The Compelling Case Against Stocks

Last Updated Sep 23, 2011 9:32 AM EDT


With stocks down 7.1 percent, or $1.1 trillion, this week alone, there are many compelling cases against owning equities. Here's one that seems to make a lot of sense:

At least 7 million shareholders have defected from the stock market. And now the institutions have been given the go-ahead to shift more of their money from stocks and bonds into other investments. Further, this "death of equity" can no longer be seen as something a stock market rally, however strong, will check. It has persisted for more than 10 years through market rallies, business cycles, recession, recoveries, and booms.
"It will take two or three years of confidence building, of testing, before the market can seriously act like it did earlier," says William J. Fellner, a professor of Economics Advisers.
The problem is not merely that there are 7 million fewer shareholders. Younger investors, in particular, are avoiding stocks. Even if the economic climate could be made right again for equity investment, it would take another massive promotional campaign to bring people back into the market.
Says Alan B. Coleman, Dean of Southern Methodist University's business school: "We have entered a new financial age.

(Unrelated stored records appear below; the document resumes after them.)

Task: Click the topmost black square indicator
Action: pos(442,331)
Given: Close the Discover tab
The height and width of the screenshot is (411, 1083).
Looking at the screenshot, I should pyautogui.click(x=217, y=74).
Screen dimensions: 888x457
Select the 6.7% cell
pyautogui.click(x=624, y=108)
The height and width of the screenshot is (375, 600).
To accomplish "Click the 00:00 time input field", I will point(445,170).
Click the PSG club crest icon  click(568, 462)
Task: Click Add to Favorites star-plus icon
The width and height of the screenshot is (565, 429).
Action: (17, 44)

The old rules no longer apply."
The rest of the story
I lifted the statements above from a famous 1979 Business Week cover story entitled "The Death of Equities." I took one editing liberty only to remove dates so readers would not know how long ago these statements were made.

Do the statements in this 32 year-old article making the case against equities sound familiar? My personal favorites are "the old rules no longer apply," and the reference to 10 year performance which sounds just like the recent "lost decade."

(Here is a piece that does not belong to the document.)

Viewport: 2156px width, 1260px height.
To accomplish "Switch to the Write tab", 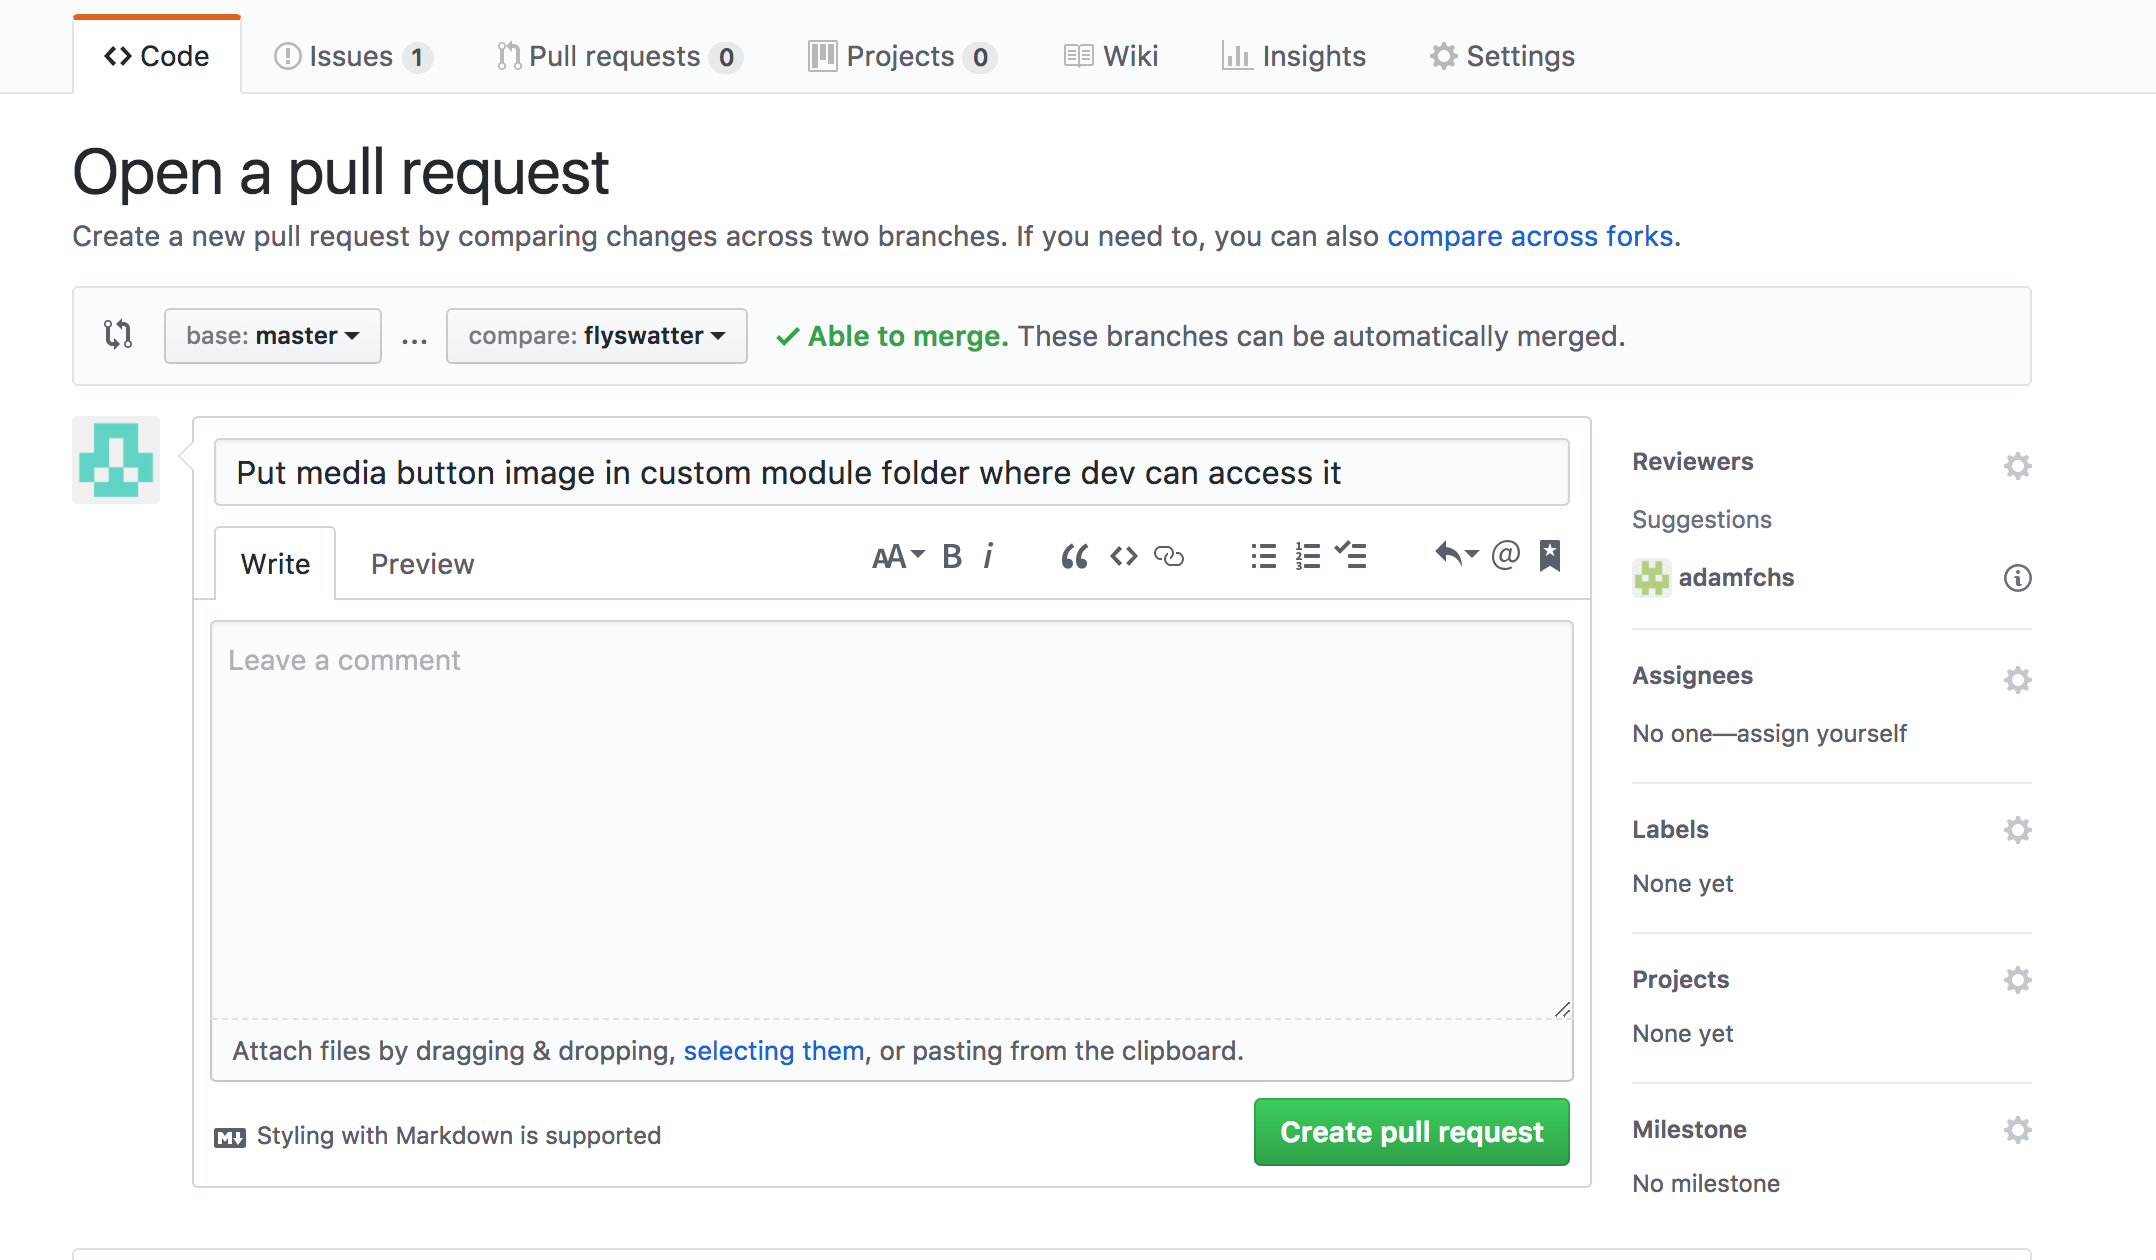I will click(x=274, y=564).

Well after that famous article was written, over the next four years, stocks doubled in value and clocked in a 2,500 percent return over the following couple of decades.

The moral of the story
Those that jumped off the "old rules that no longer applied" in 1979 missed out on some stellar returns. Not to say that was the last time. In March of 2009, those who accepted the new paradigm of the great depression ahead missed out on stocks getting to within three percentage points from their all-time high in 2007. I'm hoping you see a pattern here.

Warren Buffett once said, "I know what will happen, I just don't know when." Well, I know three things will happen:
  • Equities are not dead and will recover.
  • Abandoning old rules in favor of new rules and new paradigms will prove foolish.
  • Most investors will largely miss out when equities do recover.
Admittedly, I just don't know when each of these will happen.

Note: image from www.nmincite.com.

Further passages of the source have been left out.